▶ [À faire]:
a) Dressez la liste de toutes les personnes nommées dans l'entretien avec Matthieu Pavon sur l'US Open.
b) Reprenez l'entretien avec Matthieu Pavon sur l'US Open et poursuivez-le après sa dernière réponse.

▶ [Extrait]:
--- --- ---

Quelques heures seulement après sa superbe 5e place obtenue au 124e US Open de l’histoire, Matthieu Pavon nous a accordé un entretien téléphonique. Le Français, de nouveau 20e mondial ce lundi 17 juin, est revenu sur sa belle semaine à Pinehurst, sur ce dernier tour de folie en compagnie de Bryson DeChambeau, sur son amour pour le PGA Tour et sur les prochaines échéances, importantes, qui vont s’enchainer très bientôt. Interview sans langue de bois.
Propos recueillis par Lionel VELLA
GOLF PLANÈTE : Si vous ne deviez retenir qu’une seule image, un seul moment de cet US Open, qu’est-ce que ce serait ?
Matthieu PAVON : (Sans hésiter) La sortie de bunker-putt de Bryson (DeChambeau) au 18 !
G.P. : Vous étiez effectivement aux premières loges…
M.P. : (Rires) Oui, j’étais bien placé pour voir ce qui s’est passé. Faire ça à ce moment du tournoi, c’est exceptionnel.
G.P. : Justement, comment avez-vous vécu cette ambiance autour de vous dans ce dernier tour, ce public à fond derrière DeChambeau, les encouragements de Thomas Levet et de Victor Perez présents sur votre partie ?
M.P. : C’était génial. J’ai vu Thomas, on a pu échanger deux mots sur le parcours. On se croisait du regard aussi. C’était cool. Pour Victor, je savais qu’il était dans le coin mais je ne l’ai absolument pas vu de toute la partie. Il voulait vraiment rester discret et pas me perturber. D’avoir pu vivre une dernière partie avec un joueur américain à l’US Open, c’est une expérience de dingue. Sentir la foule pousser un joueur comme elle l’a fait, il n’y a pas de mot pour dire à quel point c’est incroyable. Honnêtement, ils ont été très fair (justes) avec moi. Bon, il y a aussi un peu de chambrage, des choses comme ça mais c’est vraiment une motivation supplémentaire pour moi. Le public américain a été fair-play de ce côté-là.

--- --- ---

[Lignes extraites d'une collection]

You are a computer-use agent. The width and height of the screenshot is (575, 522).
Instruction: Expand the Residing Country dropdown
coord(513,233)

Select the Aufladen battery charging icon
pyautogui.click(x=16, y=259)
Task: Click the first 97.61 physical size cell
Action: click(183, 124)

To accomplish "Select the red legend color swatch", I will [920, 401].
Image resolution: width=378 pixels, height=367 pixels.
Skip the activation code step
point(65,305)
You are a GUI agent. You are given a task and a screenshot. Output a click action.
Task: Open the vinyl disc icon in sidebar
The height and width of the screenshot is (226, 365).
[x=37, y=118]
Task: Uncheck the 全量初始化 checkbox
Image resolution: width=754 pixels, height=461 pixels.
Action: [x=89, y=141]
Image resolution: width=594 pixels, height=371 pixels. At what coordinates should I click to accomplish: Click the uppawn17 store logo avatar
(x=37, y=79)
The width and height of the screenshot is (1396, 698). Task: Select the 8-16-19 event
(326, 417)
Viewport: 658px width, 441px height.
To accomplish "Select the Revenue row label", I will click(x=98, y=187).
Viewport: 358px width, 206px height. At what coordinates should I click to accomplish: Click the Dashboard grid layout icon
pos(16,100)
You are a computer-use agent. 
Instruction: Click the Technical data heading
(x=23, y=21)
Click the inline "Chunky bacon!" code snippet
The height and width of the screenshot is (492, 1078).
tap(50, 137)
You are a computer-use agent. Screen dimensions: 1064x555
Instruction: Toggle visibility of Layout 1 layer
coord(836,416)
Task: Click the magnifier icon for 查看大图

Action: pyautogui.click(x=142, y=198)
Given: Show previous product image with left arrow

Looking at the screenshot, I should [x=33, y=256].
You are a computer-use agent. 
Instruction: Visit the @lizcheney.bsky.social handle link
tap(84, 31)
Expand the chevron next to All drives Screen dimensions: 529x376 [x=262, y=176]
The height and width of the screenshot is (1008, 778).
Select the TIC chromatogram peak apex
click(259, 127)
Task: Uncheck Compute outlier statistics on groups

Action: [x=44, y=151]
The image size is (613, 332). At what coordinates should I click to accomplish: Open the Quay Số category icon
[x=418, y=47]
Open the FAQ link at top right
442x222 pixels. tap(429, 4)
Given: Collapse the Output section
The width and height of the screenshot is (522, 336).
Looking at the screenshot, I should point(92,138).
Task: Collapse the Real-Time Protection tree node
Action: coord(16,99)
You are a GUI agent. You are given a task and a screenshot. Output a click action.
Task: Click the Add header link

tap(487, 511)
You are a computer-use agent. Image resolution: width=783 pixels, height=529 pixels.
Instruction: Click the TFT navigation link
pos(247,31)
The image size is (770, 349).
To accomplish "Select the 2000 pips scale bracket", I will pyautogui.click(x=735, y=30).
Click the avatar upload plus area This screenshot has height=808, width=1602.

--- --- ---

▶ [Exercices corrigés]:
a) Matthieu Pavon, Lionel Vella, Bryson DeChambeau, Thomas Levet, Victor Perez

b)
Si je rentre le putt au 16 et je fais birdie au 18, à peu de chose près je suis dans un play-off si Bryson DeChambeau ne fait pas cette superbe sortie de bunker. Pour moi, il ne manque pas grand-chose.
Matthieu Pavon
G.P. : Il est vraiment sympa Bryson DeChambeau ?
M.P. : Oui, très sympa. C’est un garçon très gentil, très respectueux. Je ne le connaissais pas du tout et il était venu me saluer au Masters pour me féliciter de ma victoire à Torrey Pines (fin janvier). Quand on a des petits mots, des petits gestes comme ça, cela fait vraiment plaisir. Et ça démontre toute l’humilité et la gentillesse du monsieur !
G.P. : A quel moment avez-vous compris que vous ne gagnerez pas cet US Open 2024 ?
M.P. : Je l’ai compris au 16 ou au 17, très honnêtement. Tout se joue jusqu’au dernier trou, on ne sait jamais ce qui peut se passer. A l’exemple de Rory McIlroy. Même à six coups de retard, rien n’est perdu. Même s’il reste quatre trous à jouer. On l’a vu récemment avec Sebastian Söderberg (au Scandinavian Mixed). Si je rentre le putt au 16 et je fais birdie au 18, à peu de chose près je suis dans un play-off si Bryson DeChambeau ne fait pas cette superbe sortie de bunker. Pour moi, il ne manque pas grand-chose. En tout cas, j’ai essayé de pousser jusqu’au dernier trou…
G.P. : Ce Golf Course n°2 de Pinehurst, est-ce le parcours le plus dur que vous ayez eu à défier depuis votre passage chez les professionnels ?
M.P. : (Il réfléchit) Non. Pour moi, le plus dur, c’était Shinnecock Hills à l’US Open 2018 et le Memorial il y a un peu moins de quinze jours.
Ma confiance est toujours intacte. C’est vous les journalistes qui pensaient que j’avais perdu confiance… En général, tout le monde pensait que, comme je joue mal pendant trois-quatre tournois, c’est la fin de ma saison…
Matthieu Pavon
G.P. : Était-ce plus dur qu’au Masters ?
M.P. : Je pense oui… Enfin, c’était différent. (Il se reprend) Je pense que ça se vaut.
G.P. : Jeudi lors du premier tour, vous êtes entré dans l’histoire de Pinehurst pour avoir été le premier à réussir deux eagles dans le même tour. Au Masters, vous avez signé la meilleure performance de tous les temps d’un Français dans ce tournoi. Etes-vous attaché à ce genre de statistiques ?
M.P. : (Rires) Je m’en moque de ce genre de statistiques…
G.P. : Ces deux eagles dès ce premier tour vous ont-ils redonné confiance après ce passage difficile sur le PGA Tour depuis votre 12e place à Augusta ?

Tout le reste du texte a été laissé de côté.